I've been having a look at a few on Google Maps Street View, and so far most of them show no obvious campsite or sosta.

I must be doing something daft! :roll: 

Dave


----------



## peejay (May 10, 2005)

Ciao Dave,

I've used them over the past years for mainland Italy down as far as Ancona and on Sardinia and they've been fine. There might have been a few duff ones but you'll always get that.
It found me one in the middle of Firenze that didn't have any signs and there was no way you would have found it or knew it was there without POI's.

All mine are also in the csdatabase of course :wink: 


Pete


----------



## scouter (Dec 14, 2007)

WE spent 6 weeks in Italy going anticlockwise around thew country in Sept and Oct and we used Guida Camper and the ASCI guide.
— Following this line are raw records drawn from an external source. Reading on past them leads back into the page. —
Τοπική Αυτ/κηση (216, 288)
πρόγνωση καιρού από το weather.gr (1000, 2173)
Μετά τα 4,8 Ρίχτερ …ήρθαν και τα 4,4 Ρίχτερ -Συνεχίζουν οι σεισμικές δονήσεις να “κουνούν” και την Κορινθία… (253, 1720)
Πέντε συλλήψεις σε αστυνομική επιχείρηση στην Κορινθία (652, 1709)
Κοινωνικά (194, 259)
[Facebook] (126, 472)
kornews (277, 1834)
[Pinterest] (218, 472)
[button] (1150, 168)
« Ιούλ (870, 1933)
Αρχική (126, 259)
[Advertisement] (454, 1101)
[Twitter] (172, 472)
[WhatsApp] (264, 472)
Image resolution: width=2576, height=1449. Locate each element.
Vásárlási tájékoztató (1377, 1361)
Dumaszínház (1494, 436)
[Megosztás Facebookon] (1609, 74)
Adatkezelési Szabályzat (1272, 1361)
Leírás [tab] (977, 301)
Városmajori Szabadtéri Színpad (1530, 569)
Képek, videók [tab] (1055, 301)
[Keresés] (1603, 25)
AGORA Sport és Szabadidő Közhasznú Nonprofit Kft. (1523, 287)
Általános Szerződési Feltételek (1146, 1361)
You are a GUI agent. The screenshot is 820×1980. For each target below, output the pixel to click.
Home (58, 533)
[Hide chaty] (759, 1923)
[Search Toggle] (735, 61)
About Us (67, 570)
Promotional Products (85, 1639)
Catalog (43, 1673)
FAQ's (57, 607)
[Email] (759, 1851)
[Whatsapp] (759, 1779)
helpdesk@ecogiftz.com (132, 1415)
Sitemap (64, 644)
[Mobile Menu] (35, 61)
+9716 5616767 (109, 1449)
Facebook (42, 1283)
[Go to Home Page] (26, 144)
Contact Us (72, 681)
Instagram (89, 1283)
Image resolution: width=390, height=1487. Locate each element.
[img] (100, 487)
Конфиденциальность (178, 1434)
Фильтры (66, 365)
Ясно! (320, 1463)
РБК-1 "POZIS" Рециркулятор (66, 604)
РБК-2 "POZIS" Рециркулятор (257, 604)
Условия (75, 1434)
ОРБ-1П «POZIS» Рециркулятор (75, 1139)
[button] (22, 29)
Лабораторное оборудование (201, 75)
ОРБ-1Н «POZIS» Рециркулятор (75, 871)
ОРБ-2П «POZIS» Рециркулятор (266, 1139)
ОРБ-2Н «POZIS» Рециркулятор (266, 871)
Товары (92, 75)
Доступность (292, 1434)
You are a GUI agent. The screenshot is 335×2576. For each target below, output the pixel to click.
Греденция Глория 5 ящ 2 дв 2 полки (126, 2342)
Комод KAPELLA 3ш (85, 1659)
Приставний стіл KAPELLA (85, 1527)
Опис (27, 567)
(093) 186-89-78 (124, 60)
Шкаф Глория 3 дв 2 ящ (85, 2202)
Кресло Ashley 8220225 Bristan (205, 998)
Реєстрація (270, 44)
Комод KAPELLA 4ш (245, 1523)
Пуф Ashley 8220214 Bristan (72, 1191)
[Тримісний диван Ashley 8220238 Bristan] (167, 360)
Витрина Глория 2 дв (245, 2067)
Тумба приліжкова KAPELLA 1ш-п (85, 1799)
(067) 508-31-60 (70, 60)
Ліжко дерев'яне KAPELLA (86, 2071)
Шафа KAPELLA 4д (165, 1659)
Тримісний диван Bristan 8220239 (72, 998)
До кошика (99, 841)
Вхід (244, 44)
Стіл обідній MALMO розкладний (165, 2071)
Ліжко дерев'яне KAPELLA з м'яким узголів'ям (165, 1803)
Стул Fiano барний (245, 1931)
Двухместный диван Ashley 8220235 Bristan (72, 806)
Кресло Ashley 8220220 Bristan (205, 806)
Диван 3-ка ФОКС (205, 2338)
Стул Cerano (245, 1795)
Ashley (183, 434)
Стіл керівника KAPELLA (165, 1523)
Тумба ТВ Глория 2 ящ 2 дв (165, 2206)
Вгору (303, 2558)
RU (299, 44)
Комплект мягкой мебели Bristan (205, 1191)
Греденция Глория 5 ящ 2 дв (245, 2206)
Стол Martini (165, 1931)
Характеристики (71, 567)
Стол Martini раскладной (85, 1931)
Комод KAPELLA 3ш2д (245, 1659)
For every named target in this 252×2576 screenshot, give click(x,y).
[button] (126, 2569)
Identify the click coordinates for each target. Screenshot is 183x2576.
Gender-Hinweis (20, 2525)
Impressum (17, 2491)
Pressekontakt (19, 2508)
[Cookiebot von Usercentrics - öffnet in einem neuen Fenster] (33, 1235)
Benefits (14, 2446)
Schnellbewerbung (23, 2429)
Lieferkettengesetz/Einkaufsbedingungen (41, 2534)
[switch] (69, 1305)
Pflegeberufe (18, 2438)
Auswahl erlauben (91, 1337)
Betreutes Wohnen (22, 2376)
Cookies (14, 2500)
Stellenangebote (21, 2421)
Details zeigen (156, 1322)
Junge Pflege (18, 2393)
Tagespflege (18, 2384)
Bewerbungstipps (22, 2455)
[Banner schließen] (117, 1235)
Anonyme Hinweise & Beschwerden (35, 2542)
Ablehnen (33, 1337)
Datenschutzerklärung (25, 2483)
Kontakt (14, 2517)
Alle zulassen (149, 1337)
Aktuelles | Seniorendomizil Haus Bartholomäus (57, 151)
Yes Guida camper doea seem to be getting out of date, places closed etc but its a useful map in its own right. Not used the other book I'm afraid

alan


----------



## Sandy_Saunders (Nov 17, 2008)

As a post-script to this thread, we have just returned from Italy. The book that proved most useful was the Bord Atlas, (non Germany section). 

The Guida Camper is comprehensive, with lots of sites, but few of them have GPS lat/long co-ordinates. Eventually it was discarded in favour of the Bord Atlas. I also used internet resources on the few occasions when I had wifi.

We much enjoyed our trip to Italy, but will go later in the year next time. 8O 

Sandy


----------